━━ PROVIDED INFORMATION

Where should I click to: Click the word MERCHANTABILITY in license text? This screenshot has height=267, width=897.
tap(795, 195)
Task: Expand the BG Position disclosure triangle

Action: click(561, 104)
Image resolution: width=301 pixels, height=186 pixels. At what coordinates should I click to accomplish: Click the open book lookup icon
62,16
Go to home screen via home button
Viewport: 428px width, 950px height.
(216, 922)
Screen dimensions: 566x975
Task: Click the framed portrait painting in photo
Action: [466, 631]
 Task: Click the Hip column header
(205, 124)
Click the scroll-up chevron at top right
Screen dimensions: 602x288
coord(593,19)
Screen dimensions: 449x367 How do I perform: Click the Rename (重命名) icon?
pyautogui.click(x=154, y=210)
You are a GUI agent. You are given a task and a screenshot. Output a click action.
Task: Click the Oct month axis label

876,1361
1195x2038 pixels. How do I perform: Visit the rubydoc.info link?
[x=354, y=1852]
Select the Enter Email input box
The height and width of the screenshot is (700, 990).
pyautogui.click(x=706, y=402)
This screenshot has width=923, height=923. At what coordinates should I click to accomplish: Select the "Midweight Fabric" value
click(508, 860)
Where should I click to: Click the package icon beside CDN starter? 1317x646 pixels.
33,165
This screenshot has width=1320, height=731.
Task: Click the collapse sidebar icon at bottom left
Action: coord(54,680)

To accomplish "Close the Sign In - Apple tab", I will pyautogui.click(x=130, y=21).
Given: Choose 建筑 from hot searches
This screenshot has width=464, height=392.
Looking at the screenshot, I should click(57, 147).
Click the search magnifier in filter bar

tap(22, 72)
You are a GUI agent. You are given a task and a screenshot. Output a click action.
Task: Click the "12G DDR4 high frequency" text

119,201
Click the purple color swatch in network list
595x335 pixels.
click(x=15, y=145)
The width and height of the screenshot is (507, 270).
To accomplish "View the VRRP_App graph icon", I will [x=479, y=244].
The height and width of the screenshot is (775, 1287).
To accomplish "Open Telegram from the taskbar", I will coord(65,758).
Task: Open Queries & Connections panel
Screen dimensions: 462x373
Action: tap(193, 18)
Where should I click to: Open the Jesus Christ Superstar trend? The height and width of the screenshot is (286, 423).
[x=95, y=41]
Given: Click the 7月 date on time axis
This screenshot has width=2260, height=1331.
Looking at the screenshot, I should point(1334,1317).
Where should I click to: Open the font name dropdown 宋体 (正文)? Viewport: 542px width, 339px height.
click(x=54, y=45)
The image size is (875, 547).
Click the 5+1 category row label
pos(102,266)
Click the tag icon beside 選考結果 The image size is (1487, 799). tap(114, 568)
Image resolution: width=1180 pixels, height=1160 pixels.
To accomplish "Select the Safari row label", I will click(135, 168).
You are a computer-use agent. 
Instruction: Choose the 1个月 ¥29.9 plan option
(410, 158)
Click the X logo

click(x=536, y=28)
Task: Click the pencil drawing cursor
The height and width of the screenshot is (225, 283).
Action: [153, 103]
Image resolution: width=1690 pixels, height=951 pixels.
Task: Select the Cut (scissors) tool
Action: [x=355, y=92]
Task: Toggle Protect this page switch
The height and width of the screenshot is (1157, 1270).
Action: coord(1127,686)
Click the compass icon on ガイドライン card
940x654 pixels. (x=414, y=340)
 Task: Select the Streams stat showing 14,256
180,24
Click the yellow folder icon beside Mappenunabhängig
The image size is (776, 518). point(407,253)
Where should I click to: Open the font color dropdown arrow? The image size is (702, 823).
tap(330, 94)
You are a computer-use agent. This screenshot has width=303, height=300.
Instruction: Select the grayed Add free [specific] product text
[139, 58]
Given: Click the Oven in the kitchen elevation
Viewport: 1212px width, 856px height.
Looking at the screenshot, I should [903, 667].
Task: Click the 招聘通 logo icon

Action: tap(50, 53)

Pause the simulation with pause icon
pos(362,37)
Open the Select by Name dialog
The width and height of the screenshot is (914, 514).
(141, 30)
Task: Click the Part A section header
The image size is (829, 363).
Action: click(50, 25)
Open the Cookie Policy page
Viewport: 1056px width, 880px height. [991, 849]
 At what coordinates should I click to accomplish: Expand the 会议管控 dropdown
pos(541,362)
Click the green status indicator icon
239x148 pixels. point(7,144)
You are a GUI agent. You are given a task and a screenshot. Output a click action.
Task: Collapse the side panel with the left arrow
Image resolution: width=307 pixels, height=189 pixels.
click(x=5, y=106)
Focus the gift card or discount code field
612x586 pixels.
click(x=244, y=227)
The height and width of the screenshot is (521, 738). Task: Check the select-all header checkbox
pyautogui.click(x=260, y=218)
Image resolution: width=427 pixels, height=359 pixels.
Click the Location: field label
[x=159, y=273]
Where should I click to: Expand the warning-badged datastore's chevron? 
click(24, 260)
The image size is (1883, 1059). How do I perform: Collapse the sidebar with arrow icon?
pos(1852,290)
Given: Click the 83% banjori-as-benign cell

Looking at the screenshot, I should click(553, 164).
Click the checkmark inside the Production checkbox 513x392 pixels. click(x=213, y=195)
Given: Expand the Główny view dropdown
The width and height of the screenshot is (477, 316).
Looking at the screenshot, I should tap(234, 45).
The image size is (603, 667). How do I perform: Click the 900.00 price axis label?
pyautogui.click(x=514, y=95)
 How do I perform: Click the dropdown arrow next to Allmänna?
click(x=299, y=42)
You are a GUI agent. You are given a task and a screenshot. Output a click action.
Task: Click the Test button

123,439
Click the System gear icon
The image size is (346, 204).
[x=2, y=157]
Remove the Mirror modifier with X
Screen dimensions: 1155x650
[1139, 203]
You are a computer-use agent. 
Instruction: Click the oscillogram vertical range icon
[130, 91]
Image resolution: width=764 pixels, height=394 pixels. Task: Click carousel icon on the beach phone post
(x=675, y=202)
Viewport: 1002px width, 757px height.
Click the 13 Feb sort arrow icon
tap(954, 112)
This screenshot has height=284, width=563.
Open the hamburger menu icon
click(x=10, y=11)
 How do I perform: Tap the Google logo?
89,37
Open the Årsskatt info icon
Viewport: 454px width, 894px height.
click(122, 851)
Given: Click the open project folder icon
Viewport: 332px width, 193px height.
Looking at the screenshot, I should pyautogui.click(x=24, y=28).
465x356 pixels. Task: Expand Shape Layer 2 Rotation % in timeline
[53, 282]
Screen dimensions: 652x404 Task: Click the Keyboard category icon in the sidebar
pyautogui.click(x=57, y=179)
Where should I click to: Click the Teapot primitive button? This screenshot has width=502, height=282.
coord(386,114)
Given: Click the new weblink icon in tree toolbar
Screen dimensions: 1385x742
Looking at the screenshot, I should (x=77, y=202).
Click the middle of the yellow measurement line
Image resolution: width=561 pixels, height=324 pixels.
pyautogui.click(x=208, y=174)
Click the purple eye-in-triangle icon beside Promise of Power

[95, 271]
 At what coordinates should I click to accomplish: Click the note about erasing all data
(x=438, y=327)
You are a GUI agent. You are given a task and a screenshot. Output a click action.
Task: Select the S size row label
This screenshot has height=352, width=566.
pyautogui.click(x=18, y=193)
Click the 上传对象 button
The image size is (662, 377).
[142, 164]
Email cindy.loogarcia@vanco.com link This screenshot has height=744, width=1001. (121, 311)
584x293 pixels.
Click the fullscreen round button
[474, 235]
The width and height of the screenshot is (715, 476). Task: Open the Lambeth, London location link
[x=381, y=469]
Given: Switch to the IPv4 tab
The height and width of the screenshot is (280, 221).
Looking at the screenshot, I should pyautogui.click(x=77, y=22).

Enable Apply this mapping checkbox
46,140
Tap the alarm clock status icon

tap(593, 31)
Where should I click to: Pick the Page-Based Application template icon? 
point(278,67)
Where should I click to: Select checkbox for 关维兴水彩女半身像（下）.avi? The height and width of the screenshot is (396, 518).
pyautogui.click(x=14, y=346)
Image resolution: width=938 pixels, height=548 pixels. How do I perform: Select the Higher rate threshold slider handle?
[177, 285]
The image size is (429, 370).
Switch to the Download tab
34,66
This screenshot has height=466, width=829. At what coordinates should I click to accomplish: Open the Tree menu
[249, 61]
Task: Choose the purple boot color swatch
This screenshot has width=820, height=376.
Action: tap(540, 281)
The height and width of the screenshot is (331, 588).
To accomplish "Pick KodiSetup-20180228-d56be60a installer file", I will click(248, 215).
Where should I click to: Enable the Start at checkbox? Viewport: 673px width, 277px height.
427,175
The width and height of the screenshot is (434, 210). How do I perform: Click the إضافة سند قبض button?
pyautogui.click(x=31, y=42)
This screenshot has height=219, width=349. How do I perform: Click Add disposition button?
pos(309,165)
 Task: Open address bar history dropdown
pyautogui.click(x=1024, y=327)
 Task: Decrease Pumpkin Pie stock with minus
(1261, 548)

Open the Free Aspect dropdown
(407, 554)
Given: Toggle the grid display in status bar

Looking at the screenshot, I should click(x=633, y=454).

━━━━

§ **WHAT TO DO**: Copy the material above word for word, starting at the line that contains "How do I perform: Tap the Google logo?" and stopping after the line that contains "click(122, 851)".

§ **CORRECT RESPONSE**:
 How do I perform: Tap the Google logo?
89,37
Open the Årsskatt info icon
Viewport: 454px width, 894px height.
click(122, 851)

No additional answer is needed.